Willsey’s research at UCSF focuses instead on rare genes, not common ones. While common genes as a group may have a greater impact on our health, he said, some researchers suspect that each rare variant holds more weight by itself.
“Rare variants are not going to be present in every patient, but the effect is going to be higher,” he said, adding that neither set of genes tells the whole story by itself.
“At the end of the day … what is really necessary is a complete picture of both common and rare variants so that we can have an integrated understanding of the biology.”
Looking forward
In 2012, Presley wrote a memoir titled “Thirty Days with My Father” about a series of interviews she conducted with her veteran father in order to come to terms with their pasts.
After she published the book, responses from veterans’ families came pouring in.
“It was such a huge epiphany to me that I wasn’t alone,” Presley said. “There has been such a focus on veterans and PTSD in the media, which is great, but somehow the missing piece is how that PTSD also affects a person’s family.”
Presley said that, through her difficult experiences, there have been additional positives. As a schoolteacher, for example, she said that her “hypersensitivity” has allowed her to read her students and be a more effective educator.
“It was like I was born with that,” she said. “I have worked in some of the most challenging schools in Georgia, and I do not have classroom management problems because of my ability to read situations before they happen. That’s been a huge positive that has come out of this.”

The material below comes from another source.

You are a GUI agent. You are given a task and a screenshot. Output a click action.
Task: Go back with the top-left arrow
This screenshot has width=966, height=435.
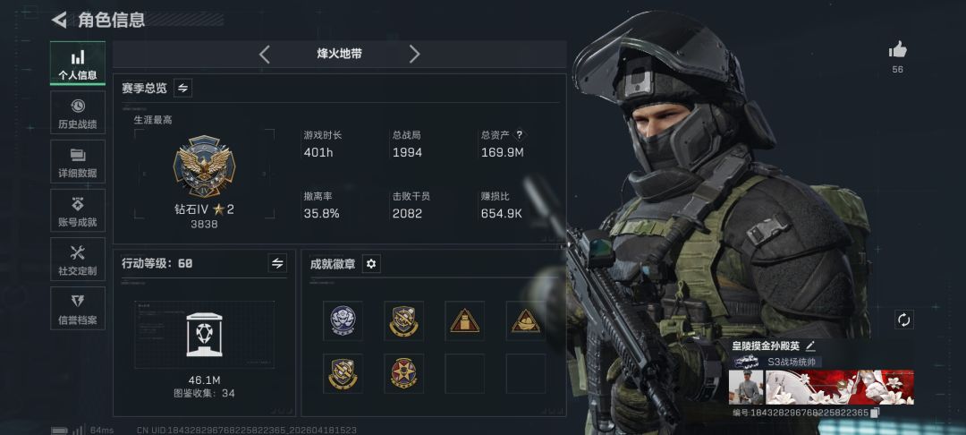[x=59, y=20]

Harvard’s Koenen also comes from a military family. Her grandfather served in World War II, and her father served in Vietnam. Her cousin entered the military right out of high school and was sent to Iraq, where he developed PTSD.
“He never thought he’d be deployed,” Koenen said. “It really changed the course of his life.”
But Koenen’s cousin has found some hope in her research, she said.
“It just makes him feel really encouraged that perhaps future generations of soldiers and veterans won’t have to suffer as much as he has,” she said.